This is the final part of a three part series about how we upgraded from Elasticsearch 1.3 to 5.6 at Redmart. Upgrading a critical piece of infrastructure which directly impacts the customer experience is a large task, and this post covers how and why we used AB tests to measure our customers' reaction.
1) The code level changes - This post is about the code changes needed to change our queries between 1.3 and 5.6 compatibility. You can think of this as the unit testing phase
2) The system level tests - This post is about how we stress tested the system to make sure that it could handle the necessary levels of traffic, as well as making sure it could handle all the different types of queries that we use. You can think of this as the integration testing phase
3) The user level tests (this post) - This post is about how we tested our customers' reactions to the new system. You can think of this as the acceptance testing phase
How can you be certain that a change is good for your customers? You can use your expertise about your own product to make changes which you think are good, but the best way to make decisions is with data. One way to collect data is to expose new features or changes to a percentage of your customers, chosen randomly, and measure their reaction. This is called AB testing, and is the final tool we used to test our 5.6 Elasticsearch upgrade.
User Experience Testing
At Redmart, we use Elasticsearch to power almost every shopping page. Because this is such a critical dependency, small changes can have large impacts on our customers. However, this upgrade was a very large change! When customers go to the wine section, they like seeing the red wine they usually buy at the top. When a customer searches for chicken, they expect to see food and not a costume as the first result. To make sure that the way Elasticsearch 5.6 ranked products was satisfactory for our customers, we needed to perform an AB test. The important metrics we wanted to track were how many items customers added to cart and how much money they spent with us (overall revenue).
In version 5.6 of Elasticsearch, the range of the scoring values changed. Relevant documents were still ranked higher than others, but by a different amounts. Our customization functions add values on top of the relevancy scores, which means that the ranges of our customization functions may need to change as well. Let's make this concrete with a classic example of confusing search:
chocolate milk vs
milk chocolate when the user searches for
Elasticsearch 1.3 Scores for
Elasticsearch 5.6 Scores for
Here you can see that even though the two documents are scored relatively similar to each other, the customization values which previously caused
Milk Chocolate to be ranked higher are no longer sufficient to make that impact. We could manually verify the results for "chocolate" (and we did), but this extends across thousands of potential customer queries!
Even though we accounted for the changing structure of 5.6 queries (see previous posts for details), we still needed to make sure that our customers liked the new results.

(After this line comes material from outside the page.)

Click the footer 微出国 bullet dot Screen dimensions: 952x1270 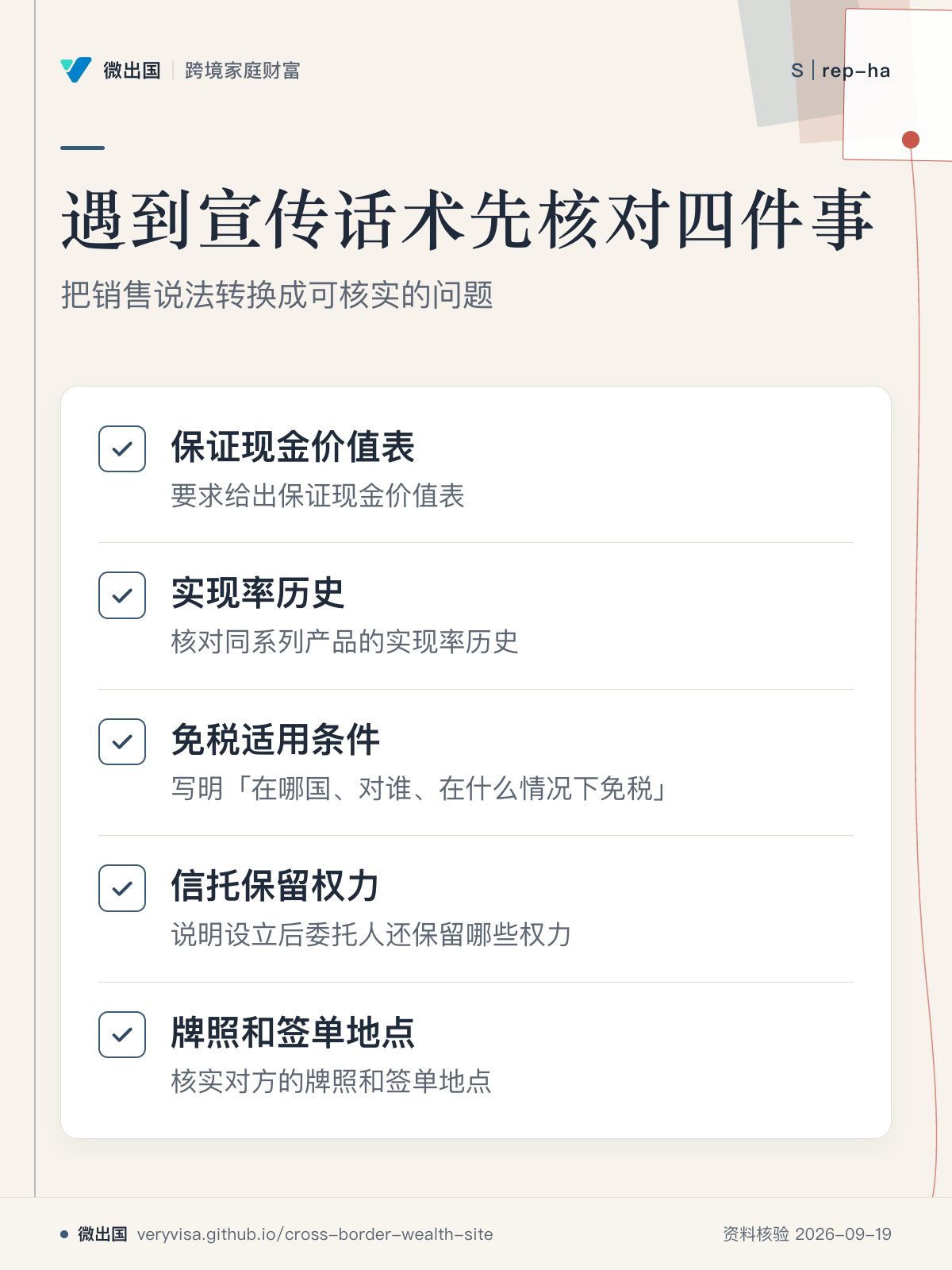64,1234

An AB test is when you take random segments of your users and show them different versions of your features. Then you measure how they react through metrics such as how much they purchase, how quickly they leave the web site, and others. Finally, you compare the numbers to see if there's a statistically significant impact to decide whether or not to move forward. You can read more about this topic on wikipedia. We use Optimizely as our AB testing tool, which integrates easily with our web code and makes it easy to view experiment results.
In order to show different versions to different customers, we needed the frontend clients to send different parameters. When a request came in with the query parameter "variation=a", then catalog service would direct the request to the new cluster. Otherwise, it would direct the request to the existing cluster. Deciding this variation parameter is decided by Optimizely, which handles splitting customers into random segments for us. This is different from our dark launch because now we are showing results from the new cluster to our customers!
We ran several progressive AB tests, slowly increasing the percentage of our customers which were allocated to the random group for each test. It is generally considered a poor practice to alter the allocation in the middle of a test as it can obscure the results, so every time we increased the traffic we would start a new test to gather fresh data. For each test, we measured how many items customers added to cart for each page view, and the overall revenue per customer. It is critical to make sure that even though you've made great technical improvements, your customers still like the changes and you won't have a negative impact on the business.
The architecture of this setup made it easy to have our internal testing site point to the new cluster as well. We hard coded our beta web site to always indicate that the user was part of the new customer segment, then asked internal employees to look at the new results. This helped to divide up the work needed to verify the changes, as the category managers (the heads of a business department which manages different types of products and is more familiar with the products sold) have a lot more context about which items they want to appear higher within their categories than the developers do. We also made sure that all Redmart employees were part of the new variation in the AB test, as a form of dog fooding.
Fortunately, our AB tests did not reveal any reductions in business critical metrics, and so aside from increasing the percentage of customers who were exposed to the new results, we did not need to iterate on the implementation.
AB tests can be useful tools to diagnose how your customers will react to new features. As long as your code is architected so that you can easily show one version or the other based on a runtime flag, you can quickly test things and be confident with data that your changes will be good for the business.
This concludes our three part series on upgrading Elasticsearch. It was a massive project, but helped us eliminate a lot of tech debt, get on a faster version of Elasticsearch, and establish some internal practices for testing before releasing (we have run a few dark launches since this project).